Söyleyin nasıl çıkacağız bunca şeyin içinden? Deneyeceğiz çaresiz!
Kaçıp uzaklaşmaya çalıştıkları bazı gerçeklere sene biterken mecburen yakalananlar var. Mesela prim borcunu ödeyemeyen Bağkur ve GSS’li yurttaşlarımızın sayısı 5 milyonu bulmuş ve yıl sonuna kadar bu borçlar ödenmezse sağlık hizmeti alamayacaklar. “Hele yeni yıla bir girelim de düşünürüz!” diyebilme rahatlığında olanlar varsa selam ederim!
Prim borçlarının yanında gittikçe uzaklaşan emeklilik hayalleri, yaşa takılanlar, emekli olup çalışmak zorunda kalanlar, iş arayanlar, hor görülenler ve görmezden gelinenler!.. Ya sizlere ne demeli?

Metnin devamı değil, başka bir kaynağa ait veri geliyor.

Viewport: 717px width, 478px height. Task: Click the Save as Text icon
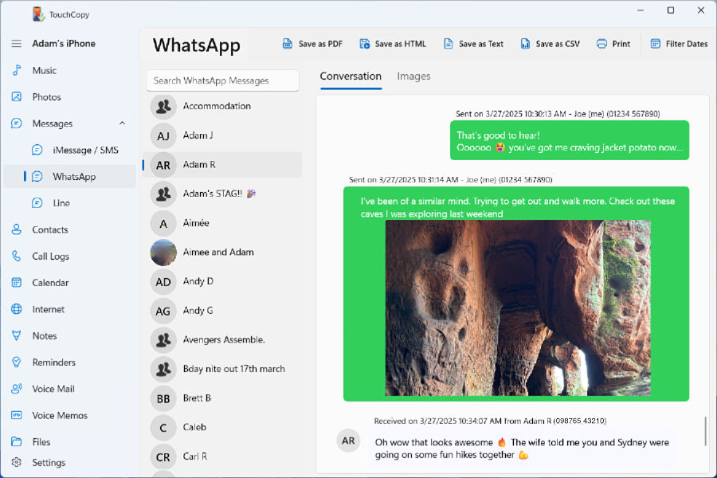click(449, 44)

Olanlara bakıp kendinizi daha fazla harap etmeyin!
* * *
Evinizde, iş yerinizde oda parfümü kullanıyor musunuz, bilmiyorum ama PTT şubelerinde bu parfümleri görüp kokusunu duyarsanız aklınıza tam 5 milyon lira getirebilirsiniz! “Ne diyorsun be adam?” dediğinizi şimdi duydum!
3800 şubesi olan PTT’ye 600 bin adet parfüm sipariş edilmiş ve karşılığında 5 milyon lira harcanmış! Varlık Fonu’na devredildikten sonra zarar eden PTT, zararın kokusunu bastırmak için sipariş ettiği bu oda parfümlerini kullanmak istedi galiba!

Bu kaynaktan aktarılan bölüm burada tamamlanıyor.